Harvested APC were washed and resuspended at 5 × 10⁶cells/mL in medium containing 0.08 mg/mL mitomycin C (Sigma) to inhibit cell proliferation. Cells were incubated at 37°C in the dark for 20 minutes, then washed three times in Hanks’ balanced salt solution (HBSS). Various numbers (10² to 10⁴ per well) of APC were incubated in triplicate in round-bottom 96-well tissue culture plates (Costar) with 10⁵ allogeneic T cells for 5 days at 37°C. DNA synthesis was measured by incorporation of [³H]-thymidine ([³H]-TdR 1 μCi/well; Amersham, Buckinghamshire, UK) added during the final 18 hours of the culture period. Cells were harvested onto glass fiber filtermats by an automated cell harvester (LKB Wallac, Turku, Finland), and incorporation of [³H]-TdR was determined by liquid scintillation spectroscopy. Results are expressed as the mean cpm ± SD.

Cells cultured in the presence of GM-CSF and IL-4 were stimulated in vitro by the addition of 100 U/mL TNF-α (National Institute for Biological Standards and Control, Hertfordshire, UK) or 1 μg/mL lipopolysaccharide (LPS) (Sigma) for the final 24 hours of the culture period.

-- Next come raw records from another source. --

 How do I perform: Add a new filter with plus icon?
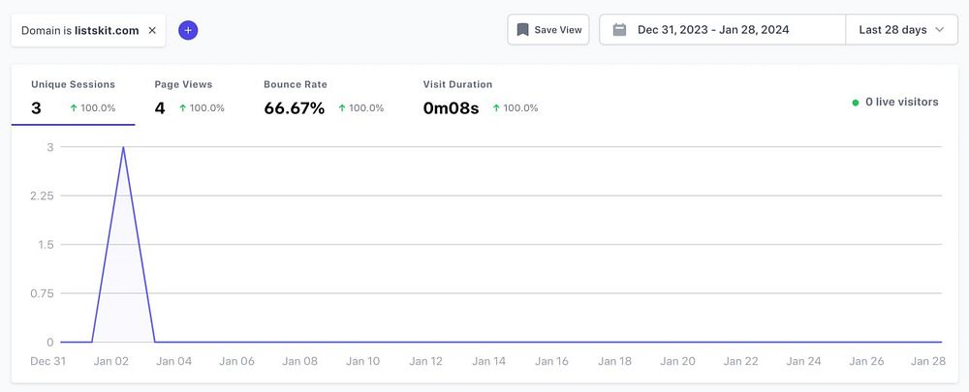(x=188, y=30)
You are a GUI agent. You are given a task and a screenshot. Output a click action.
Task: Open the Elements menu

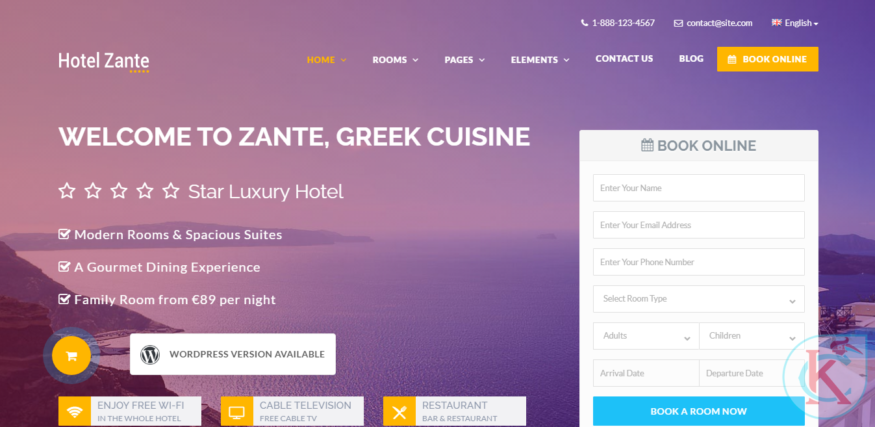point(540,60)
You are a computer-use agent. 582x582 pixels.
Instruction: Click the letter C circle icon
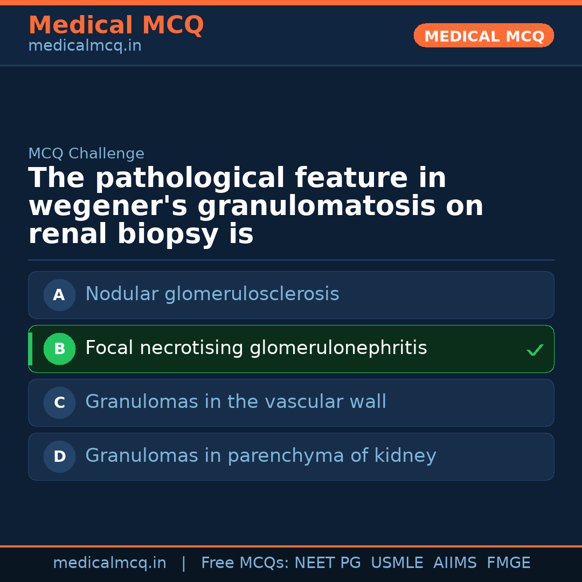pos(59,403)
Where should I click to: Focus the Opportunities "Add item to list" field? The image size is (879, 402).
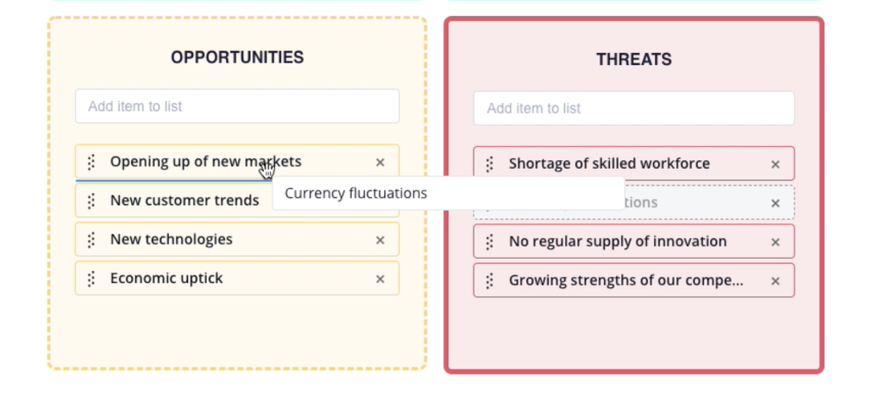click(237, 107)
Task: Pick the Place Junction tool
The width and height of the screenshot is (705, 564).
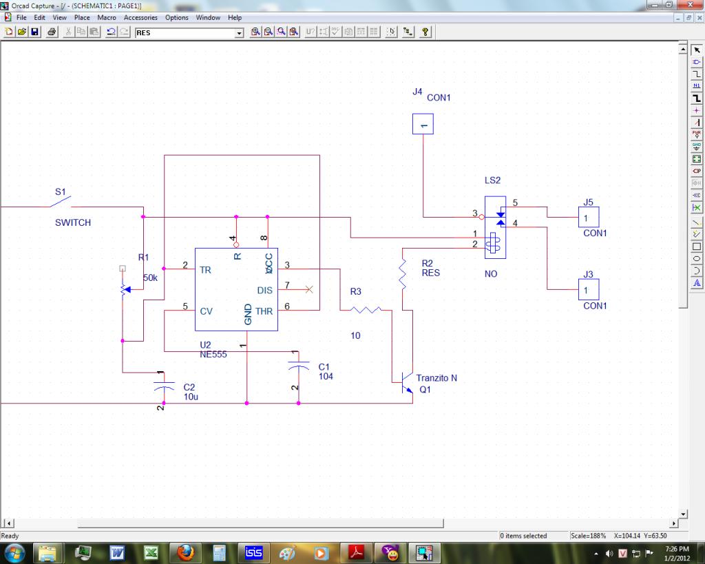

Freshly isolated or cultured cells were stained with either FITC- or biotinylated-MoAb or unconjugated primary MoAb (Table 1) on ice for 30 minutes, then washed. Incubation with unlabeled MoAb was followed with biotinylated-rabbit anti-mouse IgG (DAKO), and finally streptavidin-conjugated-FITC (SA-FITC; DAKO) for 30 minutes. Biotinylated-MoAb were followed by SA-FITC as described. Cells were analyzed using an EPICS Elite ESP flow cytometer (Coulter) and data analyzed using Winlist software (Verity Software House, Topsham, ME).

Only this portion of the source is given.